Damn right it will. And if everything goes as I want it to, Alex will be needing a new apartment.
* * *
I sharea coffee with my team and deliver the news. Dalton is the most upset I’m leaving, and I’m pretty sure it’s because I look the other way on how often he takes a cigarette break. He’s quick with his work and delivers nothing wrong, so I have no reason to complain.
“Come on, guys. It’s one-and-a-half months.”
Lucy nervously twirls a lock of her hair around her finger. “Will we get a new manager?”
“Yes. He’s a consultant, but I’ve been promised he’s great.”
Her nose scrunches up. “We’ll have to take orders from a man?”
Dalton asks why that’s so bad, eliciting a debate over gender differences in management. With a smile, I watch the people I’m sure I’ll come to miss over the next six weeks and sip my coffee.
“Heaven?”
We all turn to whoever the woman at the door is, and there’s no doubt whatsoever that she’s from the sixth floor. She’s looking at us like we’re a group of stray cats with twelve ears each. Her legs must be longer than the highway, and her hair is so perfect it almost looks plastered. Not one rebellious hair in her ebony bob, not one wrinkle in her short white dress.
“Yes?”
She focuses her disgusted glare on me. “I’m here to brief you about the Devòn project.”
All my colleagues have similar annoyed expressions on their faces. Understandably so, because this woman is anything but friendly or warm. “Okay. I’ll see you guys at the Watering Hole.”
Everyone waves, and I can read the sympathy in their eyes. They don’t have it nice, but I have it much worse.
After silently following the grumpy woman into the elevator, I turn to her. “I didn’t catch your name.”
“Marina.”
Marina.Even her name sounds like it belongs to fashion magazines. “What’s your role?”
She tilts her head, her hair bouncing from one side to the other, then immediately going back in place as a fruity perfume invades my nostrils. “Assistant to the director.”
Huh. She’s Mr. Asshole’s assistant. Also, I should probably stop calling him that before it settles in my brain and I say it out loud by mistake.
We get out of the elevator, and as far as the eye can see, this place looks exactly like my floor. Except for the people in it, roaming from one side of the office to the other like worker ants.
They’re in a rush. They’re beautiful. They don’t smile.

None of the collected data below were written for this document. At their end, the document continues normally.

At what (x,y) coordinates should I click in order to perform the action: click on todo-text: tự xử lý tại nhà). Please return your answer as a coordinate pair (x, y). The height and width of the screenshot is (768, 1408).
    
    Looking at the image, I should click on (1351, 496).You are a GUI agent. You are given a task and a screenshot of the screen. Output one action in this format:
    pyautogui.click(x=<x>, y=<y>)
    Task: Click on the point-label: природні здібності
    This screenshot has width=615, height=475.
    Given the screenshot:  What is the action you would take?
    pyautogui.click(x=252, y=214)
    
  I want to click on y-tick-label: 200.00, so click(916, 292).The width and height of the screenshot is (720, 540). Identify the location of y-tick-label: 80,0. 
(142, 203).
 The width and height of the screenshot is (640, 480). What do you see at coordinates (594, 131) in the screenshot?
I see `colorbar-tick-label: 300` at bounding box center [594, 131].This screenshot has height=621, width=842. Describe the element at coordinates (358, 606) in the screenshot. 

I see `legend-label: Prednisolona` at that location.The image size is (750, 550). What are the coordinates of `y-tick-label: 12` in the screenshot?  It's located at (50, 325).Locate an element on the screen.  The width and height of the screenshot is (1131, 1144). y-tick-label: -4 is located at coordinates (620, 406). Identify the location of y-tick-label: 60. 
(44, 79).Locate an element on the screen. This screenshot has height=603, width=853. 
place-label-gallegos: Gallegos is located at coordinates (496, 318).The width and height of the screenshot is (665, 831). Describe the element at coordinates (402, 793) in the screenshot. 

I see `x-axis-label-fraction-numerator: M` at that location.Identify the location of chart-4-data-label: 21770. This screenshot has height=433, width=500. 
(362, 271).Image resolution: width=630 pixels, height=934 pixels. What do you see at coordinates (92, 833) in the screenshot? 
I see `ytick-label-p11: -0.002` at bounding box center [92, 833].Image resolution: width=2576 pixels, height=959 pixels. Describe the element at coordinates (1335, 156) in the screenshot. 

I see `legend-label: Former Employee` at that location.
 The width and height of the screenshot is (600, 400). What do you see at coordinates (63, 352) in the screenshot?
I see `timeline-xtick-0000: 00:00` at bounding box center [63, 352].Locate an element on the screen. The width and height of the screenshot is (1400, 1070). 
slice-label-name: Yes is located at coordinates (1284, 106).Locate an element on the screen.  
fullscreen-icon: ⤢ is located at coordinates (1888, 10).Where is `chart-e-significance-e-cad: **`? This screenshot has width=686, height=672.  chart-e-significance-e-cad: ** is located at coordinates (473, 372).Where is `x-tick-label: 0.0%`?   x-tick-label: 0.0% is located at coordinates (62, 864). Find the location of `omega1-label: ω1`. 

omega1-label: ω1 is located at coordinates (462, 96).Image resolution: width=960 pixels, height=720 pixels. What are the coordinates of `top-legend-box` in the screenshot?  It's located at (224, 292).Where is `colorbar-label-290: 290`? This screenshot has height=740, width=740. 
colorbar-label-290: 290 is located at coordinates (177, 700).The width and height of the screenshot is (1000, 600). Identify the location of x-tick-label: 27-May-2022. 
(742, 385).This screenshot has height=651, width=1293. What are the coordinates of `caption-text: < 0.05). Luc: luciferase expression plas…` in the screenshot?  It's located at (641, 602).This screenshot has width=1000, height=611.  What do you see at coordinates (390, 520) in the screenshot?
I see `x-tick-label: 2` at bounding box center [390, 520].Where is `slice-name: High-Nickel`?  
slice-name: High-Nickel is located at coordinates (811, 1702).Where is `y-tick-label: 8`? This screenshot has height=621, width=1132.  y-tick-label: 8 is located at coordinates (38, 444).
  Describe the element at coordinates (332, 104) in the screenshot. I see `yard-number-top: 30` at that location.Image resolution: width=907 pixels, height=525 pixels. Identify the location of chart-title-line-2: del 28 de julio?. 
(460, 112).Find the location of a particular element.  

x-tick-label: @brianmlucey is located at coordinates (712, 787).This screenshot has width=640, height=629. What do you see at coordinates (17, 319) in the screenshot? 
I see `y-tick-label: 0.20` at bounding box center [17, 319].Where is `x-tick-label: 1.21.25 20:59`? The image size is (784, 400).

I purse my lips and try to fix my hair. Though it’s in its usual braid, I don’t need a mirror to know there’s a crown of frizz that has escaped it like it always does in humid weather.
“This way,” Marina says, pointing to an empty office. She turns to the shelf, grabs a folder, and drops it on the desk with a thump. “This is everything you need. You also have virtual copies on your computer, and as we speak, the tech office is setting up your account.”
“Is it not the same as the one I have on the fourth floor?”
She shakes her head with a smirk, but her voice remains flat. “No. We use something better than your free trial software.”
I stare at her and say nothing. Not only do we not use a free trial of anything, but I was the one who suggested we use Dawnty, the project management software the entire fourth floor relies on. “Okay.”
She walks away without looking back, leaving me alone in the bleak, empty office. At least the glass walls here are so clean you could easily walk into them if you’re not careful enough, and everything smells like disinfectant, which soothes my nerves a little.
With a sigh, I turn on my computer, finding the files I need. It’ll take me a couple of days to go through everything, and considering the event is in six weeks, I’m going to assume we don’t have those two days.
I start anyway, scrolling through endless documents.
There's a list of requirements for the space we still need to find and the top ten choices available. I can already see issues with three of them, so I make a note that I’ll show Mr. Ass—Mr. Hassholm when I meet him.